= Beginning of Section =

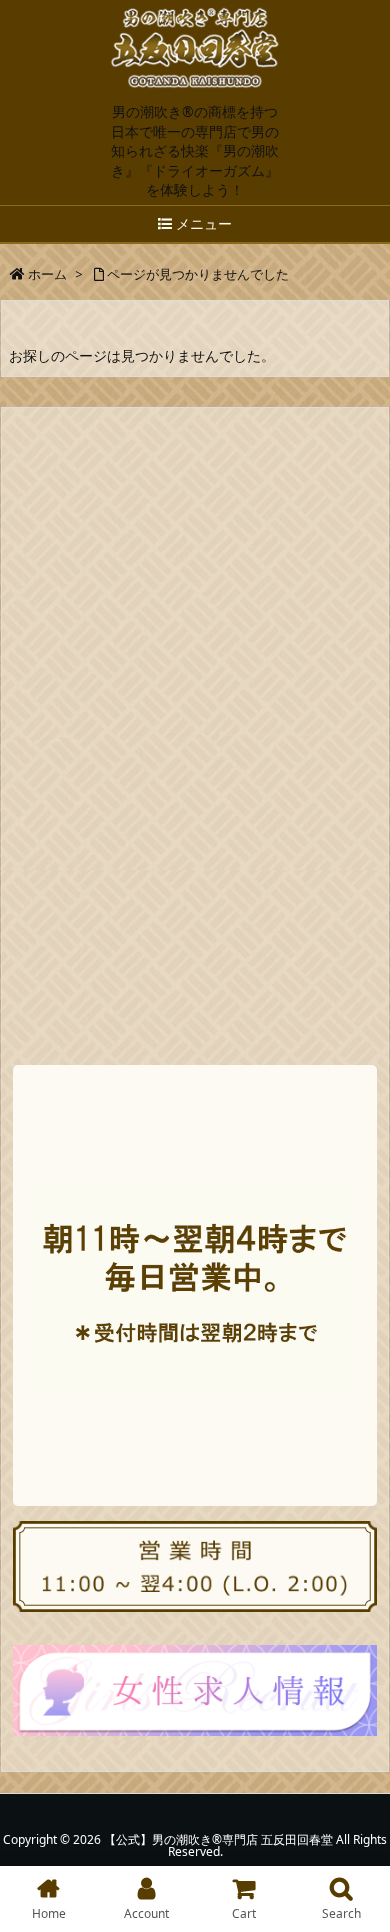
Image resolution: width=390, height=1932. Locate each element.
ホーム (47, 274)
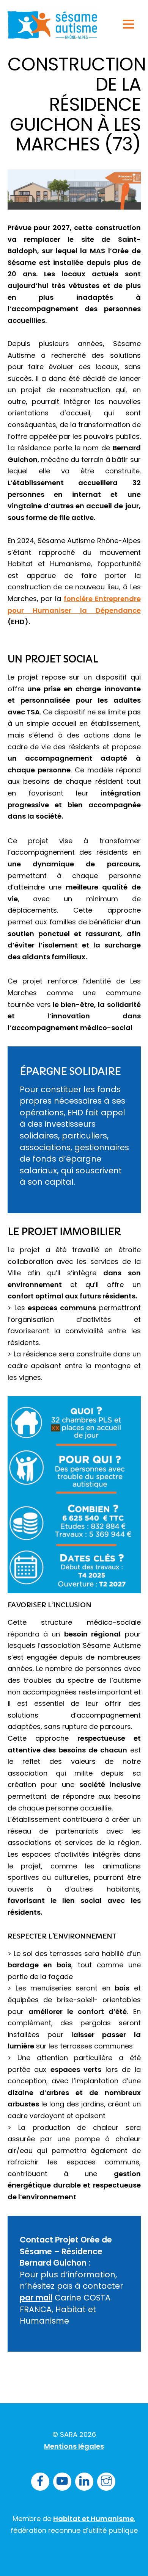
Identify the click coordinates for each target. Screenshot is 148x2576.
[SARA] (53, 34)
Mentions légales (74, 2446)
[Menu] (128, 24)
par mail (35, 2297)
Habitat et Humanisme (93, 2518)
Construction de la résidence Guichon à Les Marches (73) (77, 104)
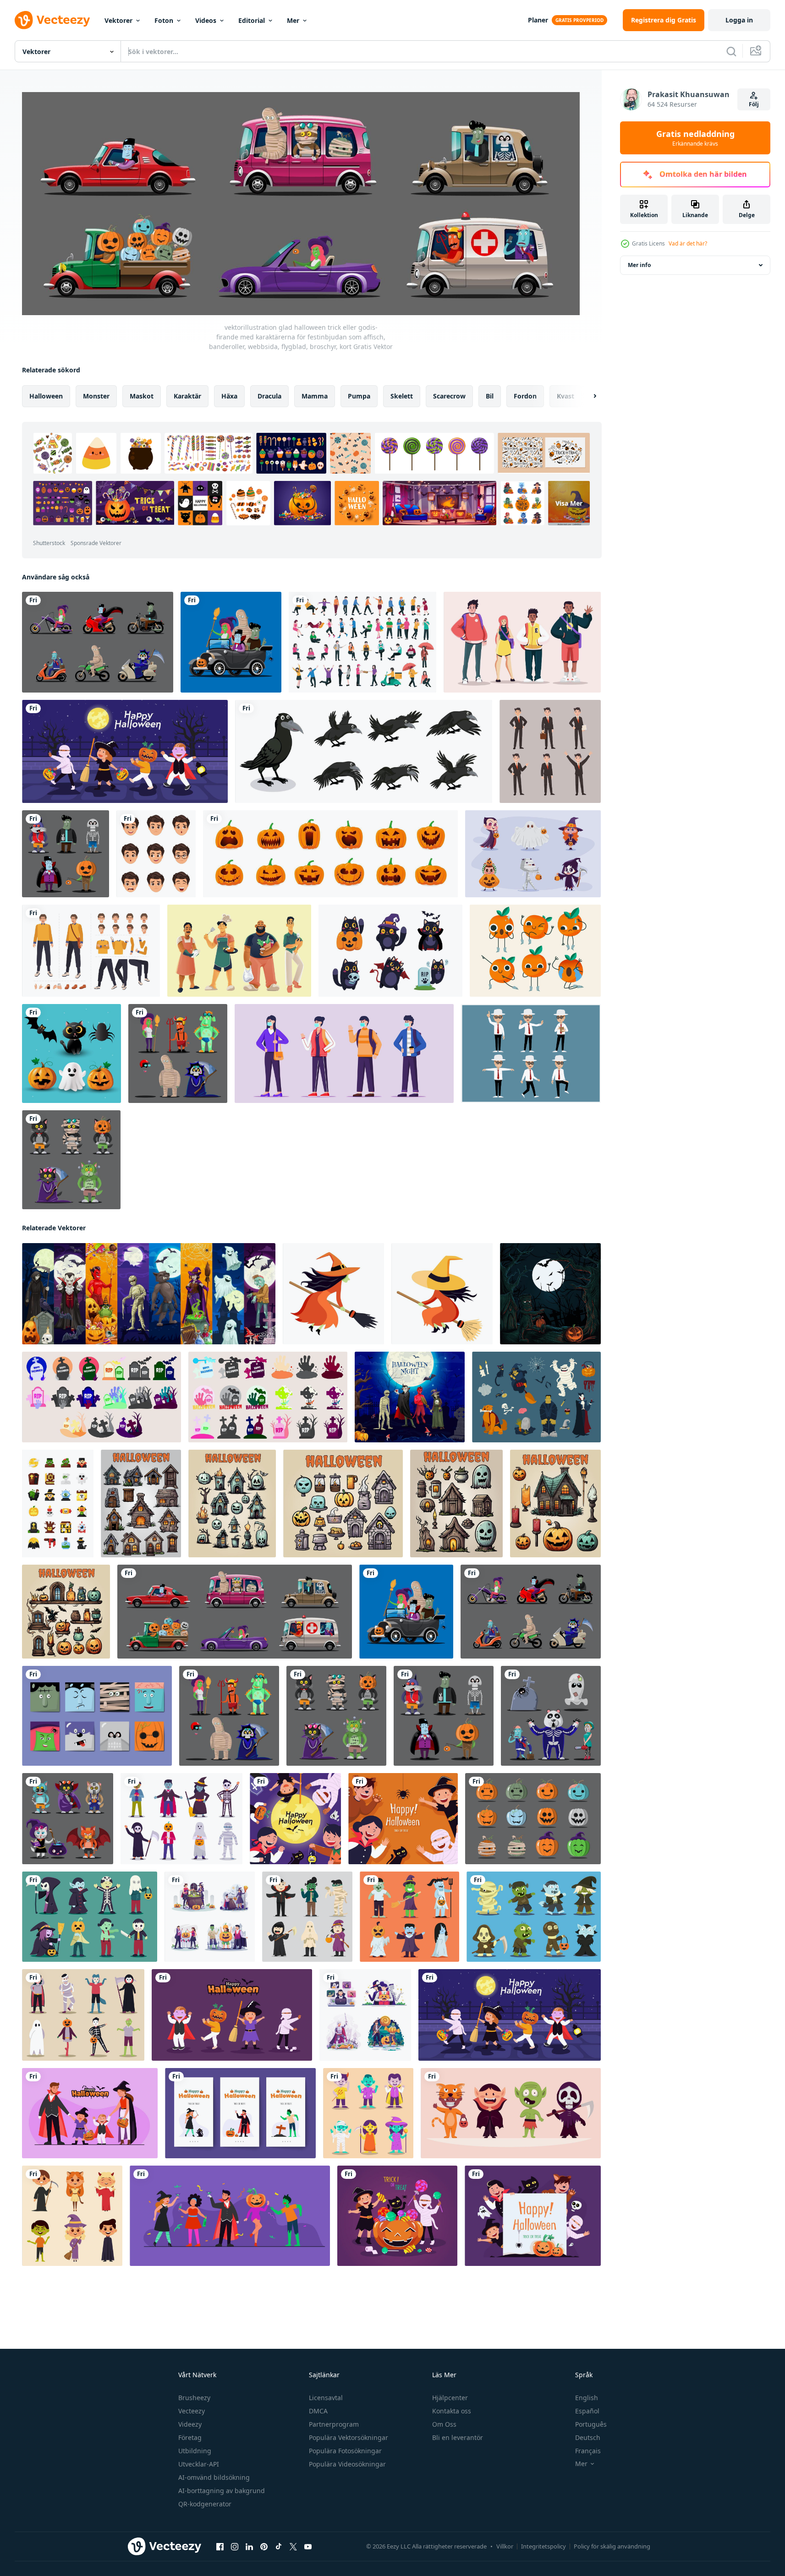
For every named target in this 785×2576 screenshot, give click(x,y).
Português (591, 2424)
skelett (401, 395)
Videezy (190, 2424)
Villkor (504, 2546)
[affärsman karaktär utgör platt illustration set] (550, 751)
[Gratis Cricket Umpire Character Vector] (531, 1053)
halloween (46, 395)
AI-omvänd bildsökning (214, 2477)
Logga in (739, 20)
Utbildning (194, 2450)
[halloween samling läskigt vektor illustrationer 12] (232, 1503)
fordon (525, 395)
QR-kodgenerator (204, 2504)
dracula (269, 395)
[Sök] (731, 51)
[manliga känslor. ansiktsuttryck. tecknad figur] (156, 853)
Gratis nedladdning (695, 137)
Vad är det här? (688, 243)
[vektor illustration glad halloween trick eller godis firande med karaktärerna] (181, 1818)
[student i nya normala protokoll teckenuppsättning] (344, 1053)
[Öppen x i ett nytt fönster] (293, 2546)
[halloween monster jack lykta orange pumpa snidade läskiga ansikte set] (330, 853)
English (586, 2397)
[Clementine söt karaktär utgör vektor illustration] (535, 951)
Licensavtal (326, 2397)
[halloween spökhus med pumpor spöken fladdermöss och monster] (550, 1293)
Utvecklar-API (198, 2464)
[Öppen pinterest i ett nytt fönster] (264, 2546)
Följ (754, 104)
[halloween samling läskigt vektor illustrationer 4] (555, 1503)
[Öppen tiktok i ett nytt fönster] (278, 2546)
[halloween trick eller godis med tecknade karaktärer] (533, 853)
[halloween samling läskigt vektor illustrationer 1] (141, 1503)
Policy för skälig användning (612, 2546)
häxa (229, 395)
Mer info (639, 265)
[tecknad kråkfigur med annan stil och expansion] (363, 751)
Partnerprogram (334, 2424)
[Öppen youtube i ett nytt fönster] (308, 2546)
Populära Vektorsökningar (348, 2437)
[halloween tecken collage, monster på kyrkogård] (148, 1293)
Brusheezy (194, 2397)
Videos (205, 20)
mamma (315, 395)
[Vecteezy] (52, 20)
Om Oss (444, 2424)
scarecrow (449, 395)
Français (588, 2450)
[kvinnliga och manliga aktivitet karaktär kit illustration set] (362, 642)
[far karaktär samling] (239, 951)
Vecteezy (191, 2411)
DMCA (318, 2411)
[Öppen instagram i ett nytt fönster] (234, 2546)
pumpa (359, 395)
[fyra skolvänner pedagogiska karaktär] (522, 642)
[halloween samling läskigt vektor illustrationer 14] (456, 1503)
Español (587, 2411)
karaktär (187, 395)
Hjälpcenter (450, 2397)
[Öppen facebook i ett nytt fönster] (220, 2546)
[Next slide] (587, 396)
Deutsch (587, 2437)
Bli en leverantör (457, 2437)
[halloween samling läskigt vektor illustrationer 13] (66, 1611)
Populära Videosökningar (347, 2464)
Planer (538, 20)
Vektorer (118, 20)
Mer (293, 20)
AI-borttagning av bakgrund (221, 2490)
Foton (163, 20)
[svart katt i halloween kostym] (390, 951)
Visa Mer (568, 502)
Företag (190, 2437)
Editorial (251, 20)
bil (490, 395)
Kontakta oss (451, 2411)
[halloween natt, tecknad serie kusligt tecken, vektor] (410, 1396)
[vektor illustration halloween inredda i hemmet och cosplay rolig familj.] (210, 1916)
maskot (142, 395)
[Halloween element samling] (71, 1053)
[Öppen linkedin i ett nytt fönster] (249, 2546)
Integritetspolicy (543, 2546)
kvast (565, 395)
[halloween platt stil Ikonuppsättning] (57, 1503)
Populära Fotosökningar (345, 2450)
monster (96, 395)
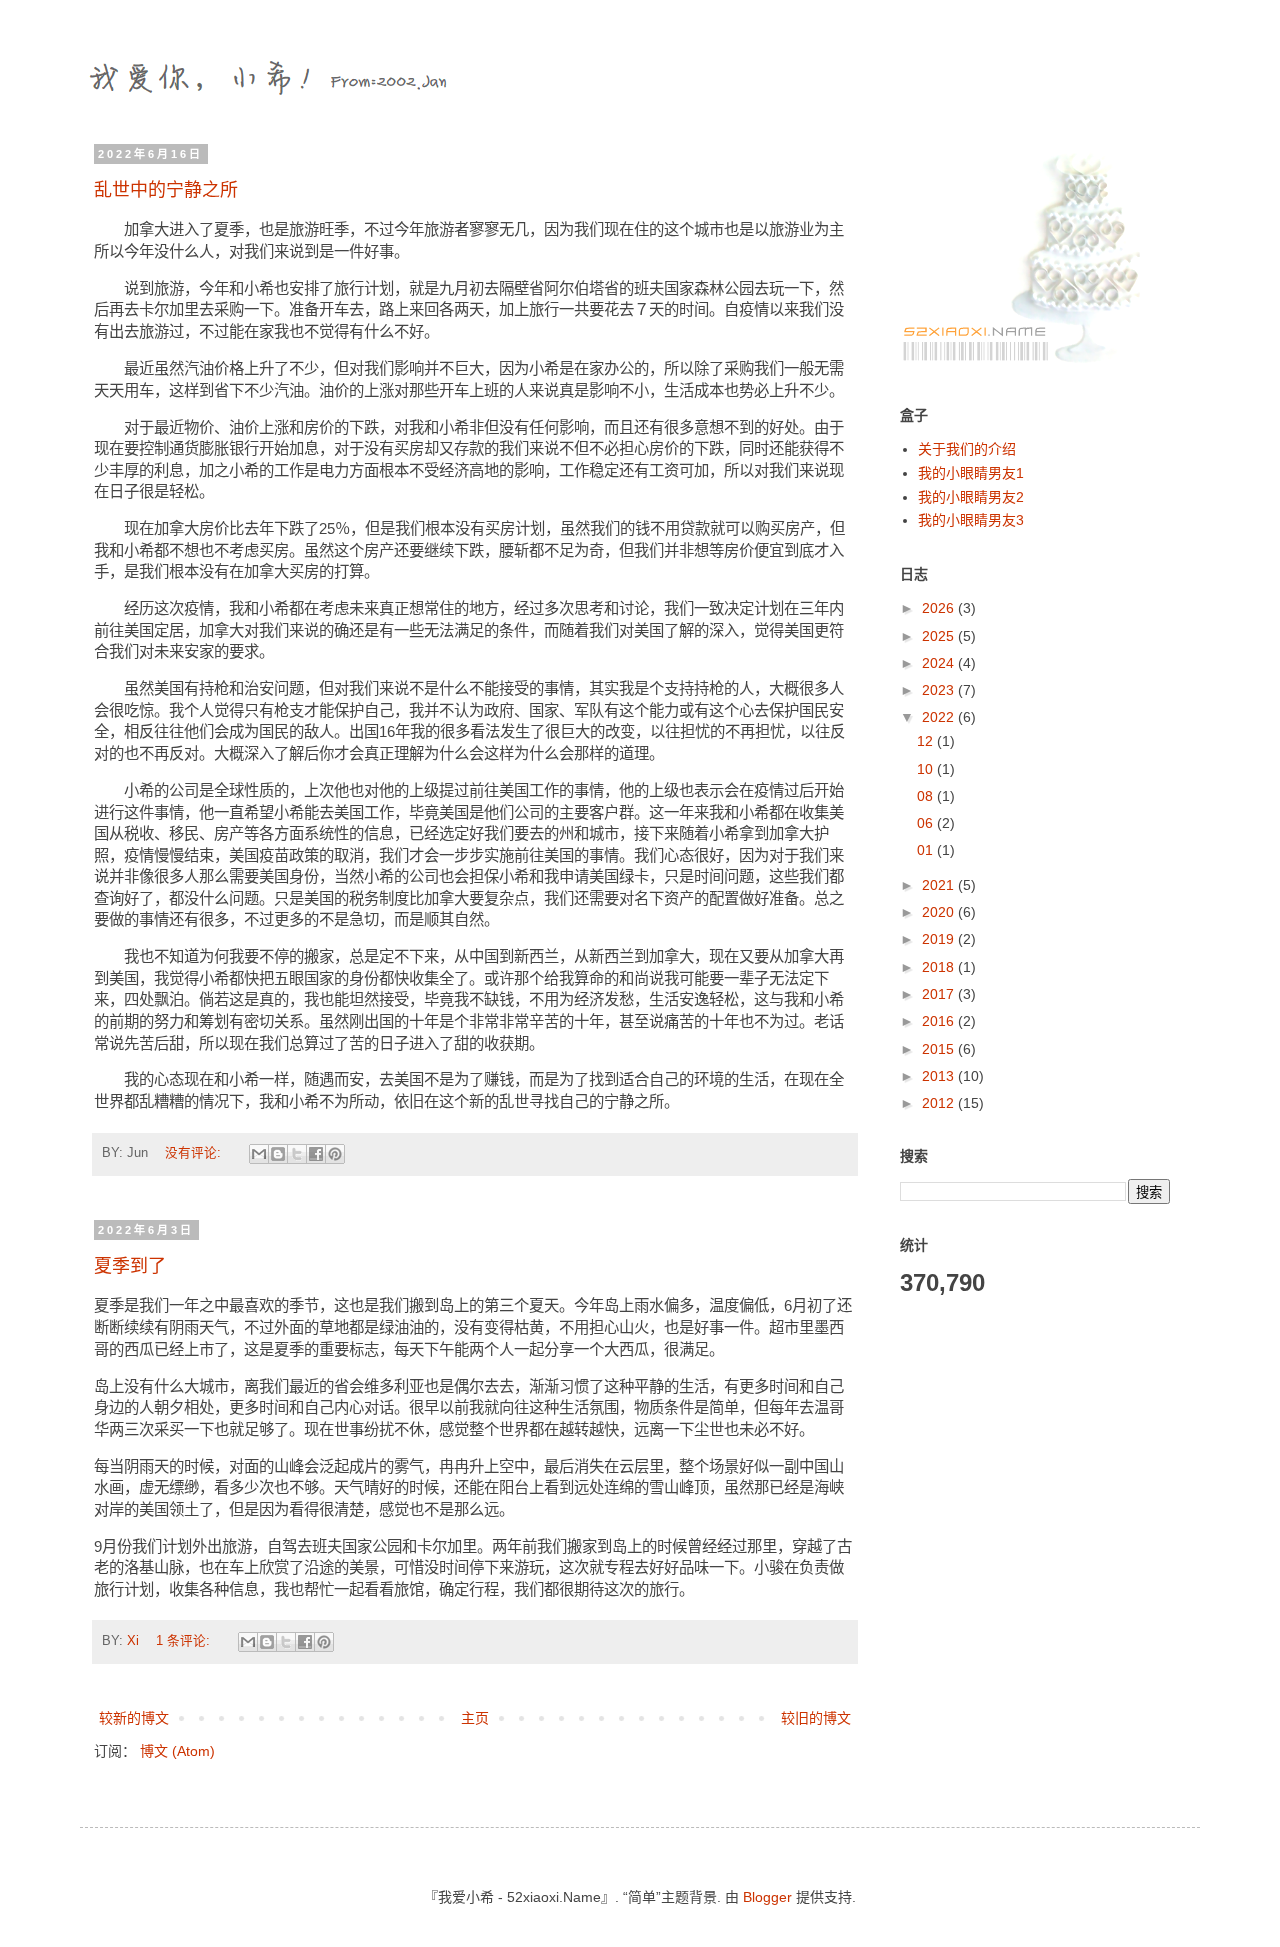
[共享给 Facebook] (316, 1154)
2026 (940, 608)
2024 (940, 663)
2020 (940, 912)
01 (927, 850)
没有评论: (195, 1153)
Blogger (767, 1897)
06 (927, 823)
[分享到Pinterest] (335, 1154)
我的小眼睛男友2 (971, 497)
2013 (940, 1076)
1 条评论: (185, 1641)
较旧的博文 (816, 1718)
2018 (940, 967)
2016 (940, 1021)
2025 (940, 636)
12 (927, 741)
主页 (475, 1718)
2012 (940, 1103)
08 (927, 796)
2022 (940, 717)
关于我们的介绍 (967, 449)
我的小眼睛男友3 (971, 520)
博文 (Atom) (177, 1751)
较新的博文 (134, 1718)
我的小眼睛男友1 (971, 473)
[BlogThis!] (278, 1154)
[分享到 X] (297, 1154)
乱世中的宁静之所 (166, 190)
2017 (940, 994)
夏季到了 (130, 1266)
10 (927, 769)
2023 (940, 690)
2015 (940, 1049)
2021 (940, 885)
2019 (940, 939)
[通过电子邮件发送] (259, 1154)
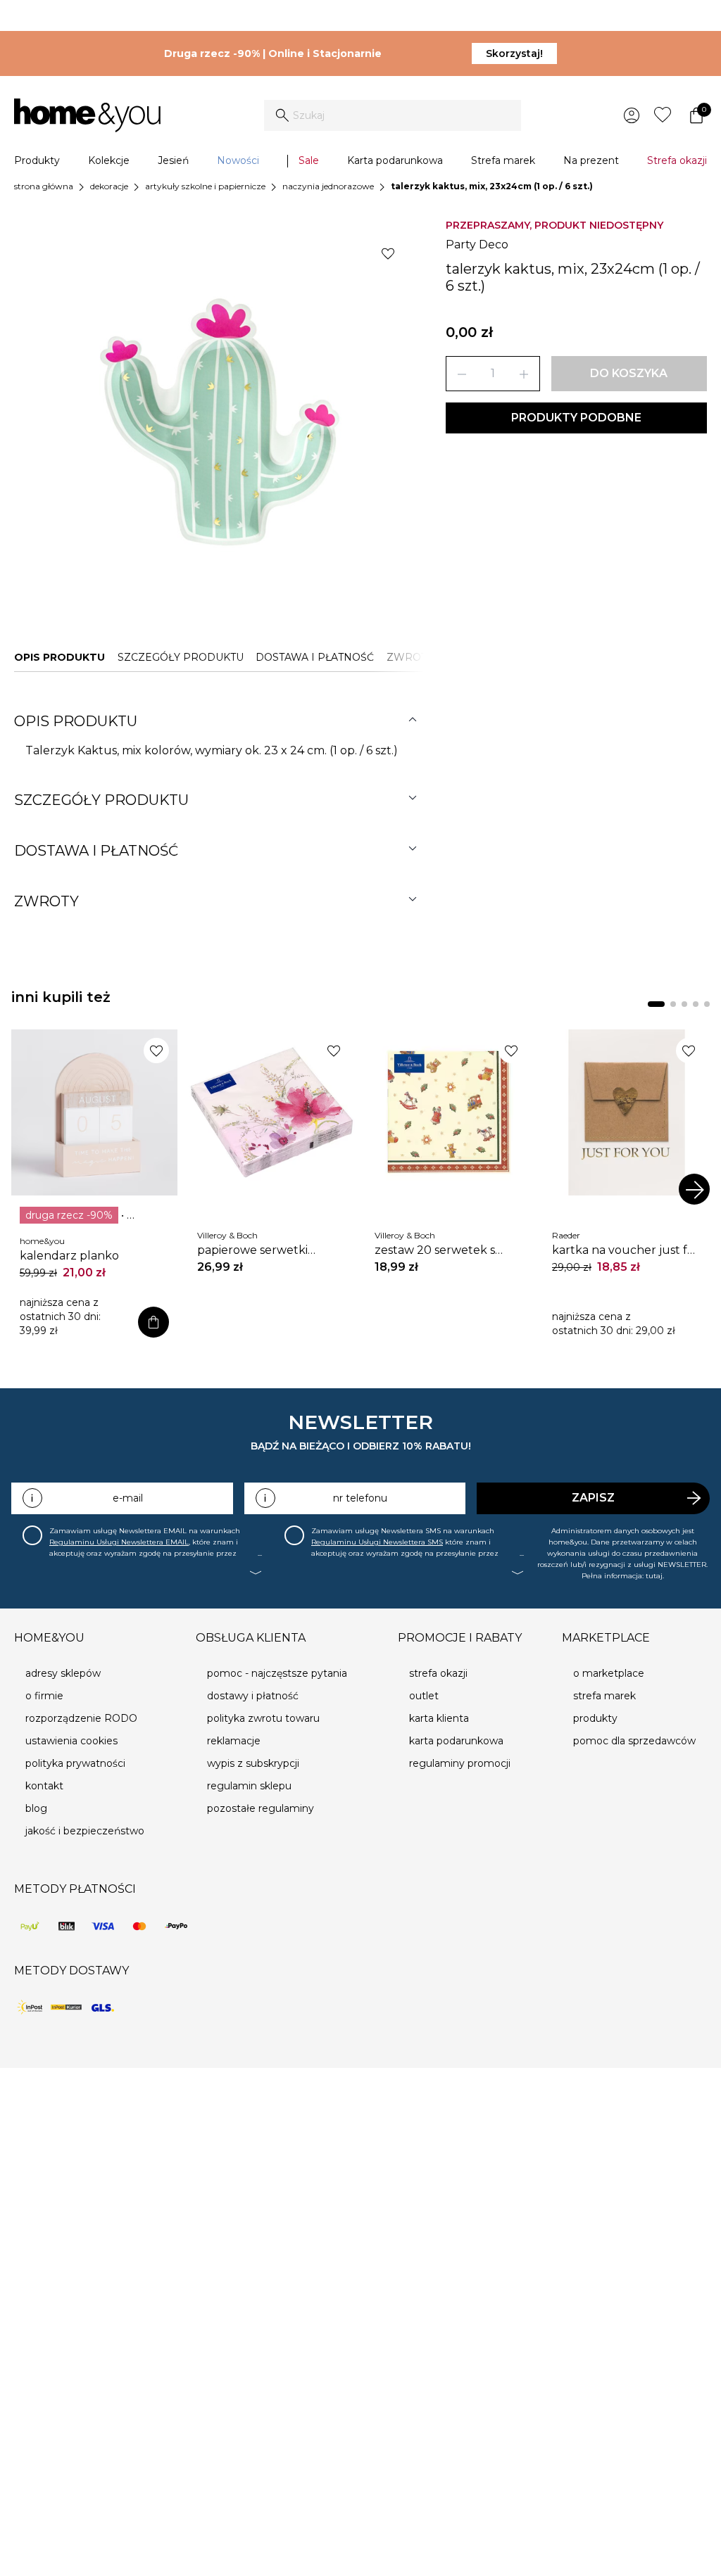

= End of Section =

Exercise details: Write out the lines from the start of the material to the line with "English (586, 2397)", inclusive and exactly. Skip the pictures.

Expected output:
Image resolution: width=390, height=1932. Locate each element.
ホーム (47, 274)
Identify the click coordinates for each target. Screenshot is 148x2576.
[SARA] (53, 34)
Mentions légales (74, 2446)
[Menu] (128, 24)
par mail (35, 2297)
Habitat et Humanisme (93, 2518)
Construction de la résidence Guichon à Les Marches (73) (77, 104)
For every named target in this 785×2576 screenshot, give click(x,y).
Português (591, 2424)
skelett (401, 395)
Videezy (190, 2424)
Villkor (504, 2546)
[affärsman karaktär utgör platt illustration set] (550, 751)
[Gratis Cricket Umpire Character Vector] (531, 1053)
halloween (46, 395)
AI-omvänd bildsökning (214, 2477)
Logga in (739, 20)
Utbildning (194, 2450)
[halloween samling läskigt vektor illustrationer 12] (232, 1503)
fordon (525, 395)
QR-kodgenerator (204, 2504)
dracula (269, 395)
[Sök] (731, 51)
[manliga känslor. ansiktsuttryck. tecknad figur] (156, 853)
Gratis nedladdning (695, 137)
Vad är det här? (688, 243)
[vektor illustration glad halloween trick eller godis firande med karaktärerna] (181, 1818)
[student i nya normala protokoll teckenuppsättning] (344, 1053)
[Öppen x i ett nytt fönster] (293, 2546)
[halloween monster jack lykta orange pumpa snidade läskiga ansikte set] (330, 853)
English (586, 2397)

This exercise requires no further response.